Supplied material: Begin
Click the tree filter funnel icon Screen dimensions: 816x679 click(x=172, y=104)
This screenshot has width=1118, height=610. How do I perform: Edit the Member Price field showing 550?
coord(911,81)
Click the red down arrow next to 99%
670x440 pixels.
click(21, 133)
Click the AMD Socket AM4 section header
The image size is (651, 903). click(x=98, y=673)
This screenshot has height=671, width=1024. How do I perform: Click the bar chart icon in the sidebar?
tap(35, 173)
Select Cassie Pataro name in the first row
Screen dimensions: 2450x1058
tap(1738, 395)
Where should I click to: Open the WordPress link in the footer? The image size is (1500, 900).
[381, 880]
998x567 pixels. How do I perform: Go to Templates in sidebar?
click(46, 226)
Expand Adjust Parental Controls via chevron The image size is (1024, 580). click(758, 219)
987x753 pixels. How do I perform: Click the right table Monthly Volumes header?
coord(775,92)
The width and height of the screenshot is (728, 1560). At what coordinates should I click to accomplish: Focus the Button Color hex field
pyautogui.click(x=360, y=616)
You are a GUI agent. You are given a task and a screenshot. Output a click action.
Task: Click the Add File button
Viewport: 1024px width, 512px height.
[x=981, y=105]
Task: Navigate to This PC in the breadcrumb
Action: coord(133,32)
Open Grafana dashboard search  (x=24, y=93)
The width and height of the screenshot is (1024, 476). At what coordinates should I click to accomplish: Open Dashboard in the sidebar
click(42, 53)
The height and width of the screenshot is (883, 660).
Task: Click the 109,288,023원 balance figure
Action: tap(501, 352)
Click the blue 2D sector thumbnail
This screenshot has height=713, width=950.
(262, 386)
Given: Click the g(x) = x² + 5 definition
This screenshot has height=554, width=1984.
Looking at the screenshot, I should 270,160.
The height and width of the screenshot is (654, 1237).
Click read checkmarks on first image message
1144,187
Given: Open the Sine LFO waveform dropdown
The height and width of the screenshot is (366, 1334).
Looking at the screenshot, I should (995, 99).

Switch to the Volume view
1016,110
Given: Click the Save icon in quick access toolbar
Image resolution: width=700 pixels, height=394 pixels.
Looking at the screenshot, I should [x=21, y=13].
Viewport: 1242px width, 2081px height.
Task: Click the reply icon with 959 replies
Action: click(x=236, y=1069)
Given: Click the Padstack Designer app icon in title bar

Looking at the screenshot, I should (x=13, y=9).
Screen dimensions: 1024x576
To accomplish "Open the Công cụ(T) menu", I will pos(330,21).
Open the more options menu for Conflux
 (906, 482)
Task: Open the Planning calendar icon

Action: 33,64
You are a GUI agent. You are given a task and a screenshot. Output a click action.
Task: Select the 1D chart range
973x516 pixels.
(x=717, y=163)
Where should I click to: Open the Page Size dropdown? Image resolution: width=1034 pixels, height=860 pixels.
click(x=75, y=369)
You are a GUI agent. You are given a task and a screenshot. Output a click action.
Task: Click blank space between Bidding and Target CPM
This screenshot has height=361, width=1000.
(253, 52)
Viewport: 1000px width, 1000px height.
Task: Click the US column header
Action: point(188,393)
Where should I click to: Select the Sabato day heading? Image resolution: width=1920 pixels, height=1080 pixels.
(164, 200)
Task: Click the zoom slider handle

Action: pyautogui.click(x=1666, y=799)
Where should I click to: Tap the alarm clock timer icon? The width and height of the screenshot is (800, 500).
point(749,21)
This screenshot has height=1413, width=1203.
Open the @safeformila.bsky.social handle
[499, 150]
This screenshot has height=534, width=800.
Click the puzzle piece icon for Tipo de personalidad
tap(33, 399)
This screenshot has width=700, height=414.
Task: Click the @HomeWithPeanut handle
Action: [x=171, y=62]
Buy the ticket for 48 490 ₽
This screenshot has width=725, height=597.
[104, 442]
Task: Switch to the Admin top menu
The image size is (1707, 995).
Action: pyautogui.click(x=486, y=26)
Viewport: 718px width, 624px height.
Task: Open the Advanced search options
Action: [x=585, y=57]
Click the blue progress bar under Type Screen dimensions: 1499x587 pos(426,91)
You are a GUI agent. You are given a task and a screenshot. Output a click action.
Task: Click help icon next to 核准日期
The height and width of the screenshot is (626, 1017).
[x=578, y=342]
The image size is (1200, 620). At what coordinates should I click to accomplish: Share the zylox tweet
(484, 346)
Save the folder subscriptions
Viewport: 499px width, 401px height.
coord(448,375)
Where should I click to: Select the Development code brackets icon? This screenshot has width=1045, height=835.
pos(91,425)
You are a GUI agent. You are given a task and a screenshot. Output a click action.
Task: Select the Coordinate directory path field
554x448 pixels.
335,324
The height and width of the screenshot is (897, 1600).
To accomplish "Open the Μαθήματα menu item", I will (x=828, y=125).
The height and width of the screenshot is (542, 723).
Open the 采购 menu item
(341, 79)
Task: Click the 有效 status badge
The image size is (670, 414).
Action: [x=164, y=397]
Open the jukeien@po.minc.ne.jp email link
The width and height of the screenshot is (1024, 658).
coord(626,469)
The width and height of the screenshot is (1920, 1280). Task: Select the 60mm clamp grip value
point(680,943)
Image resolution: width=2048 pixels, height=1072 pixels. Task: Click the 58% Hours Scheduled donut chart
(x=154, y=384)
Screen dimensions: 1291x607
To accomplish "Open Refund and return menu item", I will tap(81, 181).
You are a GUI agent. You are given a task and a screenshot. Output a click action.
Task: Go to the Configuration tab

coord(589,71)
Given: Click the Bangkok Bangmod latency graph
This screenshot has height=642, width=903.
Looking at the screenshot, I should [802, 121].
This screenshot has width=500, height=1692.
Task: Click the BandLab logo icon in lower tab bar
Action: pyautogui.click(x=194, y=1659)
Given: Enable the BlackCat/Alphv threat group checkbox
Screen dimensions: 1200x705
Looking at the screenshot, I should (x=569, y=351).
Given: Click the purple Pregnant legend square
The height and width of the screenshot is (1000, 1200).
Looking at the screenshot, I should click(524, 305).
Supplied material: End
## What you will do
Go through the records and copy each one exactly.

## Output of the task
Click the tree filter funnel icon Screen dimensions: 816x679 click(x=172, y=104)
This screenshot has width=1118, height=610. How do I perform: Edit the Member Price field showing 550?
coord(911,81)
Click the red down arrow next to 99%
670x440 pixels.
click(21, 133)
Click the AMD Socket AM4 section header
The image size is (651, 903). click(x=98, y=673)
This screenshot has height=671, width=1024. How do I perform: Click the bar chart icon in the sidebar?
tap(35, 173)
Select Cassie Pataro name in the first row
Screen dimensions: 2450x1058
tap(1738, 395)
Where should I click to: Open the WordPress link in the footer? The image size is (1500, 900).
[381, 880]
998x567 pixels. How do I perform: Go to Templates in sidebar?
click(46, 226)
Expand Adjust Parental Controls via chevron The image size is (1024, 580). click(758, 219)
987x753 pixels. How do I perform: Click the right table Monthly Volumes header?
coord(775,92)
The width and height of the screenshot is (728, 1560). At what coordinates should I click to accomplish: Focus the Button Color hex field
pyautogui.click(x=360, y=616)
You are a GUI agent. You are given a task and a screenshot. Output a click action.
Task: Click the Add File button
Viewport: 1024px width, 512px height.
[x=981, y=105]
Task: Navigate to This PC in the breadcrumb
Action: coord(133,32)
Open Grafana dashboard search  (x=24, y=93)
The width and height of the screenshot is (1024, 476). At what coordinates should I click to accomplish: Open Dashboard in the sidebar
click(42, 53)
The height and width of the screenshot is (883, 660).
Task: Click the 109,288,023원 balance figure
Action: tap(501, 352)
Click the blue 2D sector thumbnail
This screenshot has height=713, width=950.
(262, 386)
Given: Click the g(x) = x² + 5 definition
This screenshot has height=554, width=1984.
Looking at the screenshot, I should 270,160.
The height and width of the screenshot is (654, 1237).
Click read checkmarks on first image message
1144,187
Given: Open the Sine LFO waveform dropdown
The height and width of the screenshot is (366, 1334).
Looking at the screenshot, I should (995, 99).

Switch to the Volume view
1016,110
Given: Click the Save icon in quick access toolbar
Image resolution: width=700 pixels, height=394 pixels.
Looking at the screenshot, I should [x=21, y=13].
Viewport: 1242px width, 2081px height.
Task: Click the reply icon with 959 replies
Action: click(x=236, y=1069)
Given: Click the Padstack Designer app icon in title bar

Looking at the screenshot, I should (x=13, y=9).
Screen dimensions: 1024x576
To accomplish "Open the Công cụ(T) menu", I will pos(330,21).
Open the more options menu for Conflux
 (906, 482)
Task: Open the Planning calendar icon

Action: 33,64
You are a GUI agent. You are given a task and a screenshot. Output a click action.
Task: Select the 1D chart range
973x516 pixels.
(x=717, y=163)
Where should I click to: Open the Page Size dropdown? Image resolution: width=1034 pixels, height=860 pixels.
click(x=75, y=369)
You are a GUI agent. You are given a task and a screenshot. Output a click action.
Task: Click blank space between Bidding and Target CPM
This screenshot has height=361, width=1000.
(253, 52)
Viewport: 1000px width, 1000px height.
Task: Click the US column header
Action: point(188,393)
Where should I click to: Select the Sabato day heading? Image resolution: width=1920 pixels, height=1080 pixels.
(164, 200)
Task: Click the zoom slider handle

Action: pyautogui.click(x=1666, y=799)
Where should I click to: Tap the alarm clock timer icon? The width and height of the screenshot is (800, 500).
point(749,21)
This screenshot has height=1413, width=1203.
Open the @safeformila.bsky.social handle
[499, 150]
This screenshot has height=534, width=800.
Click the puzzle piece icon for Tipo de personalidad
tap(33, 399)
This screenshot has width=700, height=414.
Task: Click the @HomeWithPeanut handle
Action: [x=171, y=62]
Buy the ticket for 48 490 ₽
This screenshot has width=725, height=597.
[104, 442]
Task: Switch to the Admin top menu
The image size is (1707, 995).
Action: pyautogui.click(x=486, y=26)
Viewport: 718px width, 624px height.
Task: Open the Advanced search options
Action: [x=585, y=57]
Click the blue progress bar under Type Screen dimensions: 1499x587 pos(426,91)
You are a GUI agent. You are given a task and a screenshot. Output a click action.
Task: Click help icon next to 核准日期
The height and width of the screenshot is (626, 1017).
[x=578, y=342]
The image size is (1200, 620). At what coordinates should I click to accomplish: Share the zylox tweet
(484, 346)
Save the folder subscriptions
Viewport: 499px width, 401px height.
coord(448,375)
Where should I click to: Select the Development code brackets icon? This screenshot has width=1045, height=835.
pos(91,425)
You are a GUI agent. You are given a task and a screenshot. Output a click action.
Task: Select the Coordinate directory path field
554x448 pixels.
335,324
The height and width of the screenshot is (897, 1600).
To accomplish "Open the Μαθήματα menu item", I will (x=828, y=125).
The height and width of the screenshot is (542, 723).
Open the 采购 menu item
(341, 79)
Task: Click the 有效 status badge
The image size is (670, 414).
Action: [x=164, y=397]
Open the jukeien@po.minc.ne.jp email link
The width and height of the screenshot is (1024, 658).
coord(626,469)
The width and height of the screenshot is (1920, 1280). Task: Select the 60mm clamp grip value
point(680,943)
Image resolution: width=2048 pixels, height=1072 pixels. Task: Click the 58% Hours Scheduled donut chart
(x=154, y=384)
Screen dimensions: 1291x607
To accomplish "Open Refund and return menu item", I will tap(81, 181).
You are a GUI agent. You are given a task and a screenshot. Output a click action.
Task: Go to the Configuration tab

coord(589,71)
Given: Click the Bangkok Bangmod latency graph
This screenshot has height=642, width=903.
Looking at the screenshot, I should [802, 121].
This screenshot has width=500, height=1692.
Task: Click the BandLab logo icon in lower tab bar
Action: pyautogui.click(x=194, y=1659)
Given: Enable the BlackCat/Alphv threat group checkbox
Screen dimensions: 1200x705
Looking at the screenshot, I should (x=569, y=351).
Given: Click the purple Pregnant legend square
The height and width of the screenshot is (1000, 1200).
Looking at the screenshot, I should click(524, 305).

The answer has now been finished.